**SET TASK 1:**
The Track II admission passage names the environmental design disciplines that qualify an applicant's four-year preprofessional degree. List them.
==== EXTRACT ====
Applicants who have a four-year preprofessional degree in an environmental design discipline (interior architecture, interior design, or architecture) and an equivalent amount of professional studio and course work may be considered for Track II. Students admitted into Track II begin their studies fall term. Track II students must fulfill the same professional curriculum requirements as those in the Track I program, but are admitted with advanced standing in studio and subject-area courses. Transfer credit may be given to students who have had academic experience in an interior architecture or design program accredited by the Council for Interior Design Accreditation, or an architecture program accredited by the National Architectural Accrediting Board (NAAB). The extent of this advanced standing is determined in consultation with the department academic advisor before beginning the program, and the student's advanced standing is reevaluated at intervals. This preliminary evaluation of transfer credit is provisional, pending satisfactory completion of three terms in residence.
====
**SET TASK 2:**
In the rows, copy the lines starting with the line that contains "will click(x=289, y=81)." and going on through the line that contains "Action: (x=1336, y=528)".
==== ENTRIES PROVIDED ====
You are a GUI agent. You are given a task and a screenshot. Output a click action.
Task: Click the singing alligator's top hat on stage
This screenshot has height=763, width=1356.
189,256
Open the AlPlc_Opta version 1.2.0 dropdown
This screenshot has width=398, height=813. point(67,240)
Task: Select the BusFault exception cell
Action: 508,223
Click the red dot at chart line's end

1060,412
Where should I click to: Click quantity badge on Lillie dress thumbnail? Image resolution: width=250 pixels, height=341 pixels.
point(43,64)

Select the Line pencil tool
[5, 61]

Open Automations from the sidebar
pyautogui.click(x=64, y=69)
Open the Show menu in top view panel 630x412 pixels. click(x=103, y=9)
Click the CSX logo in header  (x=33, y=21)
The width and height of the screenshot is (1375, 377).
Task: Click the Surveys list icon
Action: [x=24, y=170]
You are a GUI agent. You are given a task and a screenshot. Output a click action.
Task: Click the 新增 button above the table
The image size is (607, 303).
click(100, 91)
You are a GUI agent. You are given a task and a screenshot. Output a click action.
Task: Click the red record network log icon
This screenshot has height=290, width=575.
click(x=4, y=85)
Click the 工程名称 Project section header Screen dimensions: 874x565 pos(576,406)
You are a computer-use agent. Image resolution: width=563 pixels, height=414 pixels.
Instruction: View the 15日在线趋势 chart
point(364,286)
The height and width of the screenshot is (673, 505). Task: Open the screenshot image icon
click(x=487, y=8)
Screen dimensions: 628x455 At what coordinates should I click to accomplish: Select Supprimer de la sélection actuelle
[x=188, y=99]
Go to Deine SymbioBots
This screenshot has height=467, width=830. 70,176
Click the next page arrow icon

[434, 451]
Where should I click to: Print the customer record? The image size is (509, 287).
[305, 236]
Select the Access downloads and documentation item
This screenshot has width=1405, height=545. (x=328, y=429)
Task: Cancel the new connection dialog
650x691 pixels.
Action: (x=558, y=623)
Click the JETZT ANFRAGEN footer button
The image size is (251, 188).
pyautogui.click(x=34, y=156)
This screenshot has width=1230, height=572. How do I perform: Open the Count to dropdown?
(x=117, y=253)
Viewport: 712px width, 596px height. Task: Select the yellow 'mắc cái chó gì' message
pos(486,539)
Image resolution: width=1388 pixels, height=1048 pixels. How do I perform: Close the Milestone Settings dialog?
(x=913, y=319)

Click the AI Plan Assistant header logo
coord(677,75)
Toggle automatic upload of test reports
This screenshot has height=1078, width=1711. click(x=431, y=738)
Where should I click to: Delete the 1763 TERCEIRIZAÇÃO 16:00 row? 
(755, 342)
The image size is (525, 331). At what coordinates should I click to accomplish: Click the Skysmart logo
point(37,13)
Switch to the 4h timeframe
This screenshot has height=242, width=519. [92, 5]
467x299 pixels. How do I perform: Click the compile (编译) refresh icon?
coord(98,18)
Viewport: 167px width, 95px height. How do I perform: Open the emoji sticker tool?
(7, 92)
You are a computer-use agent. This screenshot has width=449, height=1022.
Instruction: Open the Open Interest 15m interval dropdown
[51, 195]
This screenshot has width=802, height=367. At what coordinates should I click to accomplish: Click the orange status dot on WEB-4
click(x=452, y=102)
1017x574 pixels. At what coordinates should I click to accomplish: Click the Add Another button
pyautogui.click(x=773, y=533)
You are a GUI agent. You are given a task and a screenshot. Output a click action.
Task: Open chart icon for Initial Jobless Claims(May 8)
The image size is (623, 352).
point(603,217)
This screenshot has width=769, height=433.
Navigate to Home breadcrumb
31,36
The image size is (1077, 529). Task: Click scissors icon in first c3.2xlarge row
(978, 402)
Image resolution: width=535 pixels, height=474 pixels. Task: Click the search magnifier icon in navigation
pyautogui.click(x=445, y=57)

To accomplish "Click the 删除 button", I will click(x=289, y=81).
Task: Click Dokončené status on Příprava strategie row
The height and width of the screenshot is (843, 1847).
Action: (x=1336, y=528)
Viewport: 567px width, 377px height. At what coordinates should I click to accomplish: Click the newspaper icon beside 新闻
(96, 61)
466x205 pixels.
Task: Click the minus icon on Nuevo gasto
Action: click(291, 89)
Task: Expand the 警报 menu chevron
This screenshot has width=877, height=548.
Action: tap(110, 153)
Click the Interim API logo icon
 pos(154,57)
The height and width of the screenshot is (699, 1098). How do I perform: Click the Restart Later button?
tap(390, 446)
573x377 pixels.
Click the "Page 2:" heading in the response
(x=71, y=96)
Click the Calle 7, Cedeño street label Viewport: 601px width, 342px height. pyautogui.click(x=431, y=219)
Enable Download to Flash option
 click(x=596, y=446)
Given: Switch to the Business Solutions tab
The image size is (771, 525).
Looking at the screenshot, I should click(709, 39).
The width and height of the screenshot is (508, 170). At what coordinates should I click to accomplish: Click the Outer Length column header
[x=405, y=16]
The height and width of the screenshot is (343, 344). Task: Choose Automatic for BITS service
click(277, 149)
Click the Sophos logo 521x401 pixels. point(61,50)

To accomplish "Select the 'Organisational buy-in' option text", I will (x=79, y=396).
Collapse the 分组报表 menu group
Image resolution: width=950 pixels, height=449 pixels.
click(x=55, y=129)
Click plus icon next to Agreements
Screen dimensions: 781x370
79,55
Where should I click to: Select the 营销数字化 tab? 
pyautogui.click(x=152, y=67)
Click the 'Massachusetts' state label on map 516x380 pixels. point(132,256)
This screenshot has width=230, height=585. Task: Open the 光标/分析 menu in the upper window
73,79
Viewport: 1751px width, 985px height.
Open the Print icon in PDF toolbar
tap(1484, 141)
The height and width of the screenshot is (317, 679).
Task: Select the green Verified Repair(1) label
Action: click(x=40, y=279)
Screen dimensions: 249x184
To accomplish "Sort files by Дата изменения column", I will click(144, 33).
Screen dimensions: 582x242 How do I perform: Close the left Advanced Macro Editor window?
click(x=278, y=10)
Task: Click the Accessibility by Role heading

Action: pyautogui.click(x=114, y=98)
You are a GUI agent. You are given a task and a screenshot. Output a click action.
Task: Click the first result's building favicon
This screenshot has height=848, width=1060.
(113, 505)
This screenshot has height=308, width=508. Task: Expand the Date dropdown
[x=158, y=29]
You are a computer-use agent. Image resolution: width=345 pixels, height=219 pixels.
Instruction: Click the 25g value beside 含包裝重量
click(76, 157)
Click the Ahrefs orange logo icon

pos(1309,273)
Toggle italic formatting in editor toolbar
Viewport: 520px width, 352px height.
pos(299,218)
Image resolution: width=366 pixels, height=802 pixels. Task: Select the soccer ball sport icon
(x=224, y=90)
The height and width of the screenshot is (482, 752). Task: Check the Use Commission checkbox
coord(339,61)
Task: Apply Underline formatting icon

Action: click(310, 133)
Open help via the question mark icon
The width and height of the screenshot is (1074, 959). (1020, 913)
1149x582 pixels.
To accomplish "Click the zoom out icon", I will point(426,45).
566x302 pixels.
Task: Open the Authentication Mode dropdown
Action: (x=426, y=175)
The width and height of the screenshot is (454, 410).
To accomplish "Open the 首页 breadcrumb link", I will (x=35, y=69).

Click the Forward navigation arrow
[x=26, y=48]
====
**WORKED ANSWER 1:**
interior architecture
interior design
architecture

**WORKED ANSWER 2:**
To accomplish "Click the 删除 button", I will click(x=289, y=81).
Task: Click Dokončené status on Příprava strategie row
The height and width of the screenshot is (843, 1847).
Action: (x=1336, y=528)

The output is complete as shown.